Now, onto the next topic. Part of the reason I wrote this blog is because I realized that my admission of atheism caused my uncle’s girlfriend to ask for an explanation. It didn’t bother me much at the time, as I’m sure anybody I talked to from my hometown would’ve asked for an explanation, since atheism isn’t considered part of the norm. However, what got me going is when I was perusing iTunes and came across and audiobook (End of Faith, I believe it was) and saw a user defend his or her decision to not be an atheist because he/she, and I’m paraphrasing, “couldn’t accept the fact that I am a biological accident.”

The phrase “biological accident” stuck in my craw. Of course if you view life in that regard, it’s going to bum you right out. People like having meaning in their life, that God or whatever has a purpose for all humans (and to some people, that purpose is flying planes into buildings) and without God, life is meaningless. If this is your worldview, that’s your choice and I have no purpose trying to thrust my worldview onto you. However, in my defense, I can say that it is possible to alter this worldview, and several people who grew up in religious environments and have since become atheists do it. I choose to look at my life not as an accident, or the random assembling of atoms and matter that produce a 5’10”-tall man with brown hair and blue/green eyes. My life is what I make it. It’s my choice to live in the pursuit of happiness from my family and my flesh and blood friends, instead of an invisible friend that says that this life is nothing more than an interim or a warm-up for the afterlife, which isn’t proven, and sex before marriage, masturbation, condom use, homosexuality, and working on Sunday are offenses so great that they’re unforgivable. I find that my life is extremely precious to me, since there were great odds that I wouldn’t be created (after all, there was a chain of events that had to occur without fail in order to produce my conception and birth) and the fact that I am alive today at all is exhilarating.

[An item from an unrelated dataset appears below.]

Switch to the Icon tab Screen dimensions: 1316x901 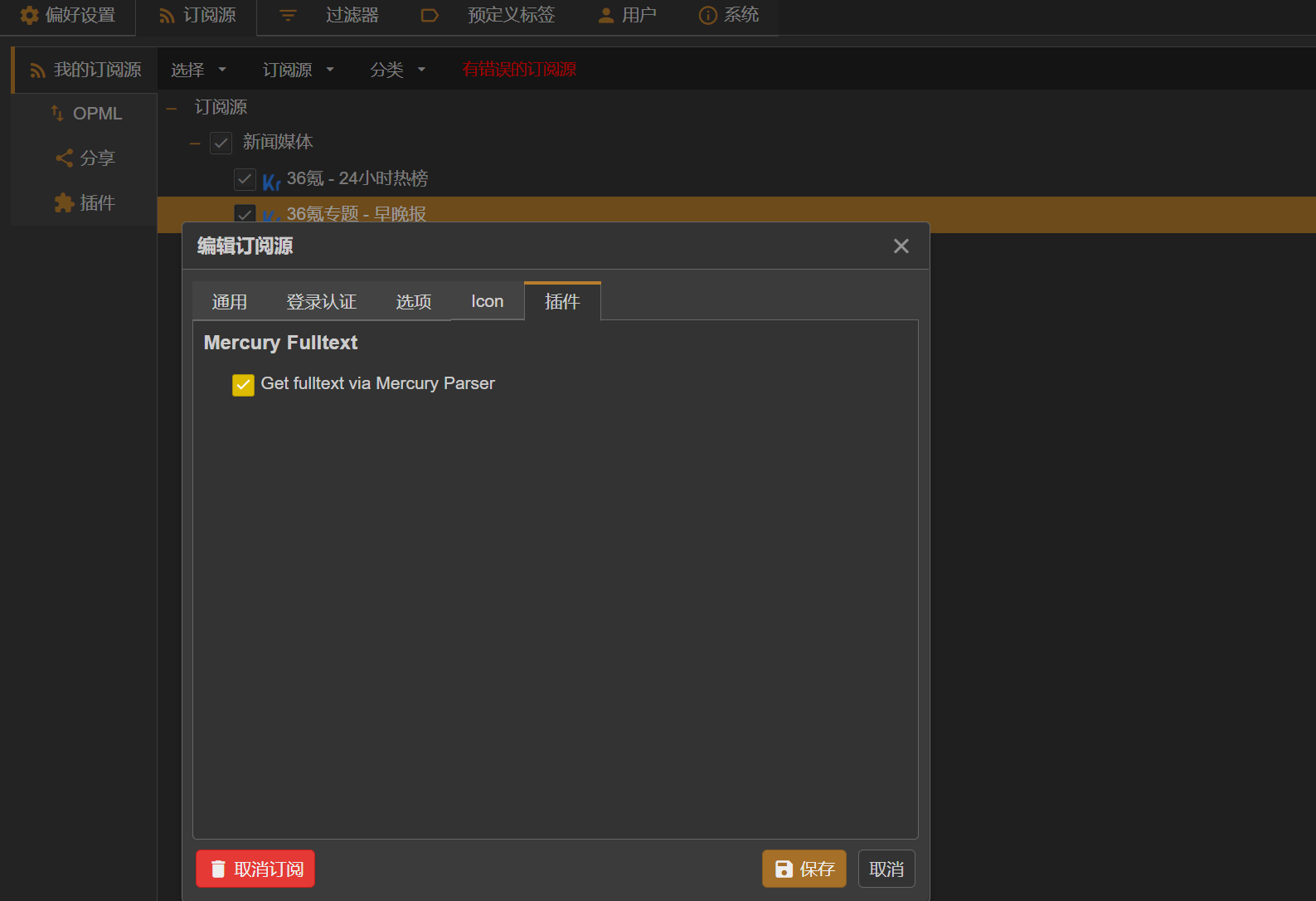point(487,301)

Life isn’t an accident if I don’t make it an accident. You don’t need to be created by God or have a responsibility to Him in order to have a fulfilling existence. I choose not to believe in God because I don’t feel God is responsible for my life; I am. I live for this life because it will never come again, and living for a hypothetical afterlife is a waste of my resources. Pride in life, not the blind faith of religion, is a virtue to me. It obviously can be depressing to think that life ends after 80 or so years on the planet, or for some even sooner. But what this says to me is that I’ve only got so much time, and I might as well enjoy it because tomorrow it could all be gone, and when my time comes, I’d much rather look back at my existence and take pride that it was all worth it, that I knew people whose love meant more to me than God’s, and accomplished things out of my own virtue. Life without God can be and is a beautiful prospect, with much more vidid colors and sounds, marveling at the glory of nature and the idea that the world exists just to exist, and not to appease anybody or anything.

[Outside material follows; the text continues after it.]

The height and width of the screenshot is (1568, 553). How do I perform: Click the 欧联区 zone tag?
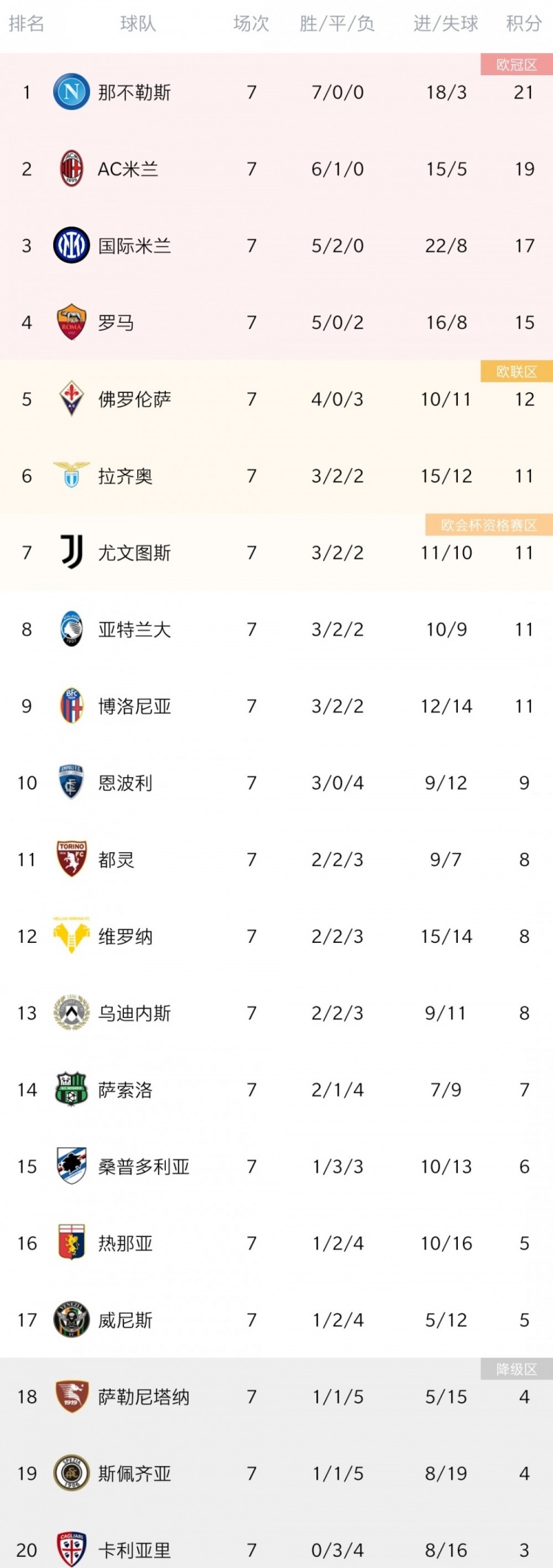517,371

That is why I’m an atheist.
*For those interested, you can find this really cool study  here
**I know I’m going to get people explaining how God fits into these scenarios. If this is your argument, that’s cool, but consider if it falls under the what I call the “Superman Argument”. Essentially, the Superman Argument goes something like this:

Debater 1: So you’re saying that Superman could fly through the core of a star and still come out unharmed? How is that physically possible? Not only is there no air in space, but the heat generated by even the outermost edges of the sun is enough to evaporate anything that gets near it! He’d pop like a popcorn kernel! And no known object in the history of the world has been able to completely penetrate a star. Explain yourself.
Debater 2: Well… he can do anything! He’s Superman!

Okay, maybe the metaphor isn’t the best, but the point is the same. God arguments are normally circular and internally contained, beginning and ending with themselves. If “God can do anything” is your best argument, then my counter will have to be “So can Superman.”

***Just to clarify, I’m joking. I know most people are aware of that, but if some yokel blames me for why he’s going to jail for 10 years due to tax fraud, I wanna cover my ass.